If you don't ahve access to a hose clamp, but have a drill and bit
set, then take a 1/16th inch drill bit and drill down through the top
of the battery post. Shred off about an inch of insulation from the
wire, and if it's multi-strand, then twist the wire till it's similar
to a solid strand. Then go dig around till you find an apropriate
sized sheet metal screw, wrap the wire around the screw to make a good
loop, then proceed to tighten the sheet metal screw into the battery
post untill it tightened firmly. This procedure is aproved by a lot
of local citizen band radio technitions. Especially on older Ford,
f-250, and Chevy Chyanne 4 wd pickup trucks.


Short Wave Sportfishing wrote:
On Sun, 23 Sep 2007 16:12:12 -0700, Tim wrote:

On Sep 23, 5:10 pm, Short Wave Sportfishing
wrote:
On Sun, 23 Sep 2007 21:47:32 GMT, "Canuck57"

wrote:
Never solder cable subject to vibration. Just don't do it. Or you will
have to rework it in time, likely on the water. The strands will flex an
break, the insulation will degrade and when few strands are left the current
will burn the rest out. That is if the solder joint isn't cold or cracks.

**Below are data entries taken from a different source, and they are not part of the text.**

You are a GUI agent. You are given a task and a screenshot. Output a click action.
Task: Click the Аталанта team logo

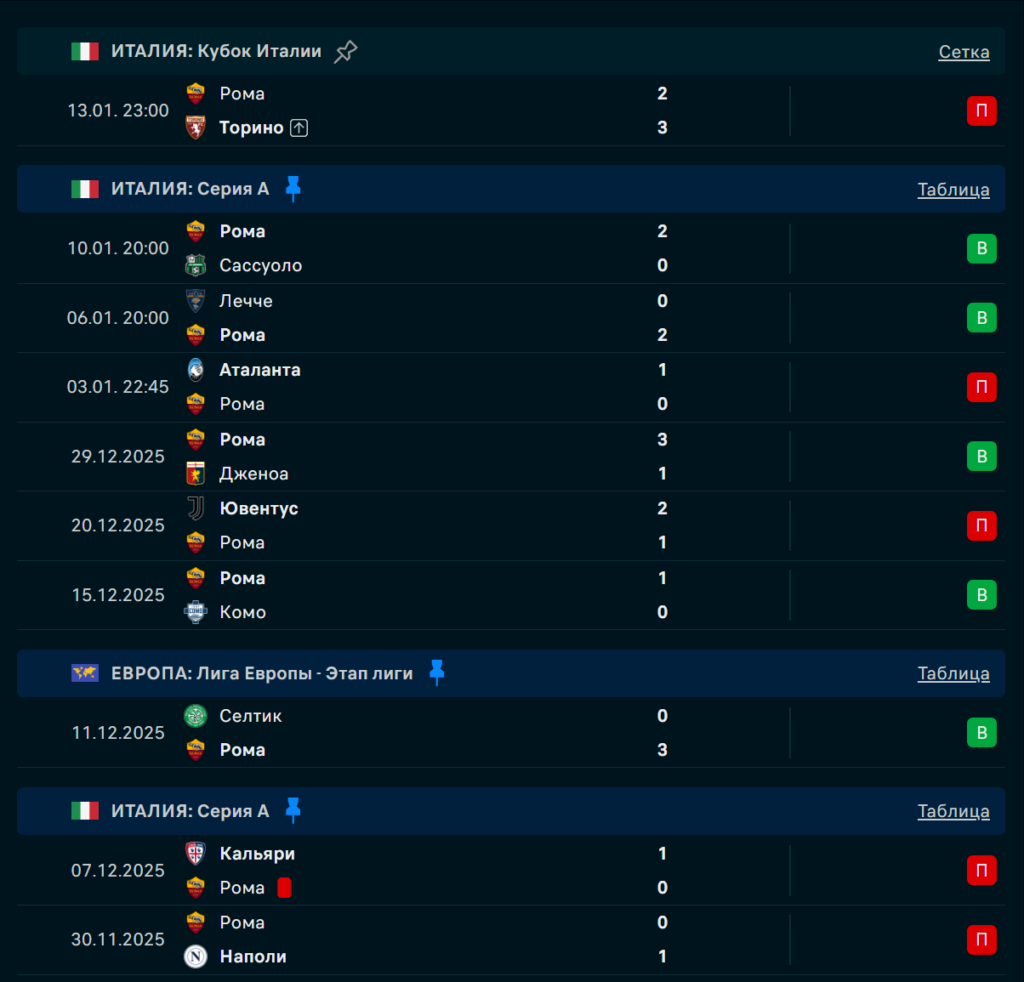pos(196,370)
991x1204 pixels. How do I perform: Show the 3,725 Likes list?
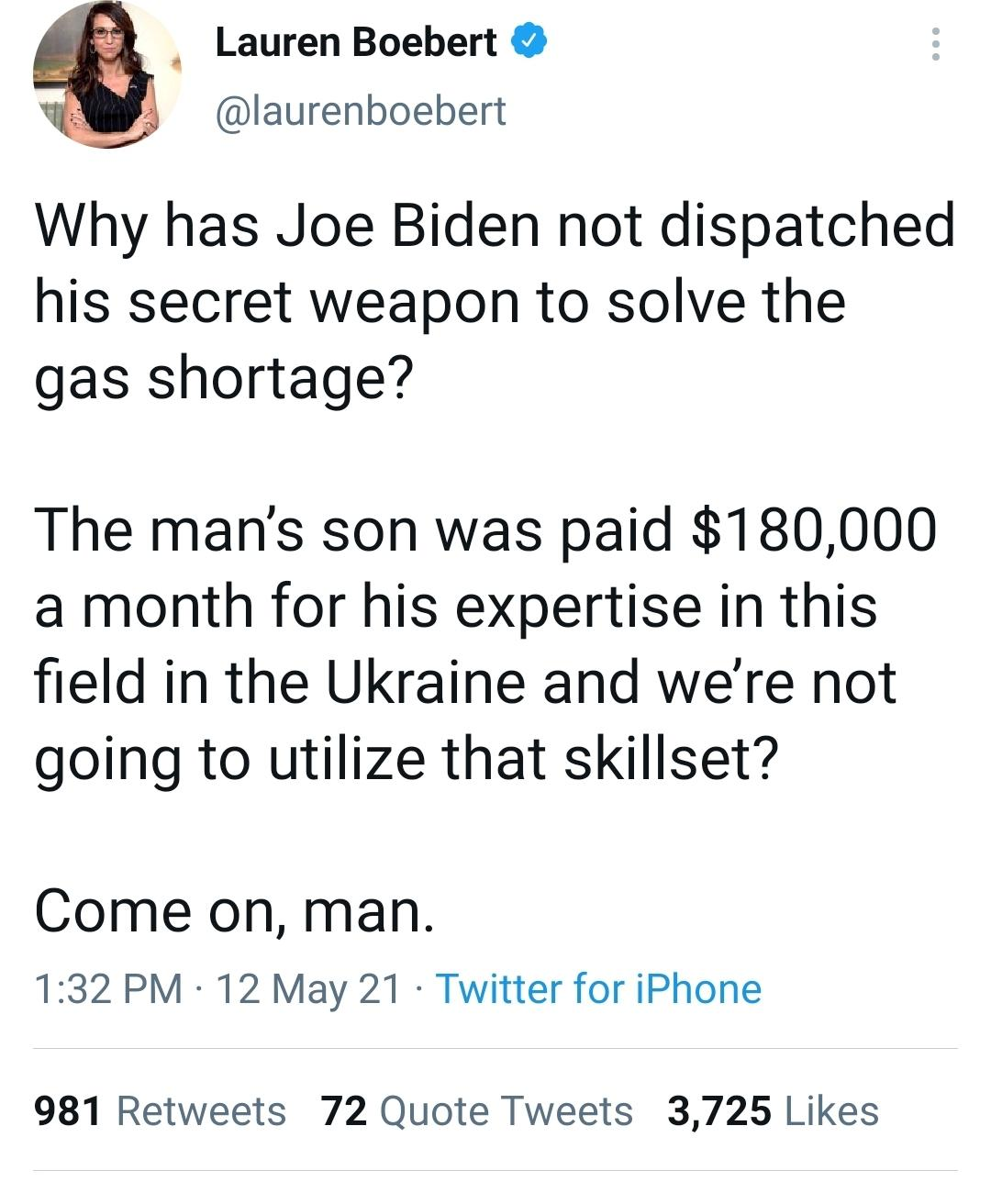[773, 1110]
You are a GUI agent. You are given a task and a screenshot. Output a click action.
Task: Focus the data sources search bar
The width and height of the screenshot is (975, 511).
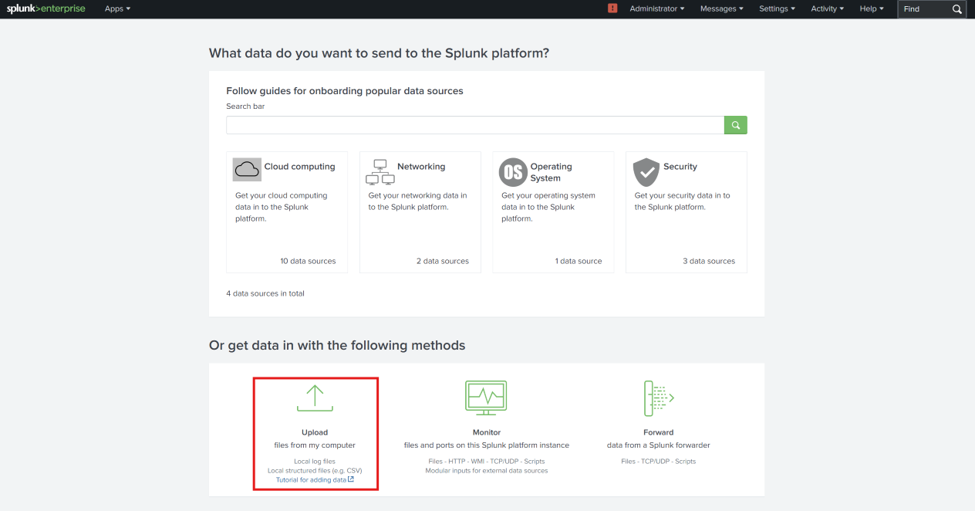click(475, 125)
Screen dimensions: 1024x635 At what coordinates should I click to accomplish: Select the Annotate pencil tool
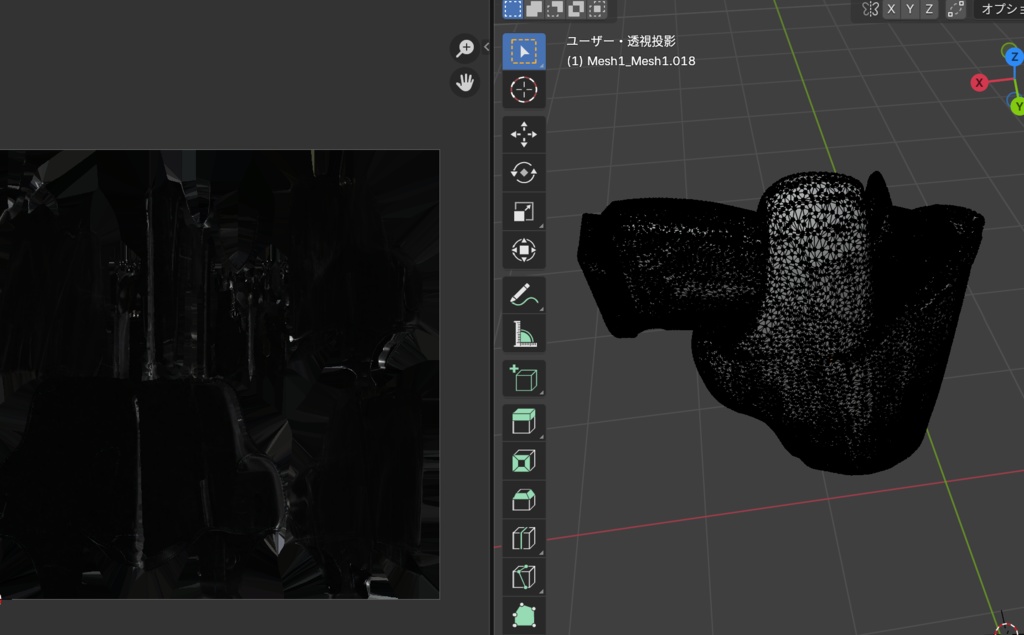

In the installation we are discussing, solder will strengthen the
mechanical bond.

Even with a production level mechanical crimper, it is almost
impossible to prevent vibration from loosening the connectors.

Soldering prevents that. The only truly effective battery connection
is a molded lead/tin casting onto the cable and gues what...

That's the same effect as soldering.


Oh, c'mon man.
Use a top post battery, get a propper fitting hose clamp, put around
the battery post, Bare off about 1 inch of insullation, slide the bare
wires down betweent he hose clamp and the battery post. tighten tight.

That way you can always monitor the corrosion.


I know farmers who have the exact configuration on Super MTAs. :)

Any job worth doing is worth doing right!


Damn straight.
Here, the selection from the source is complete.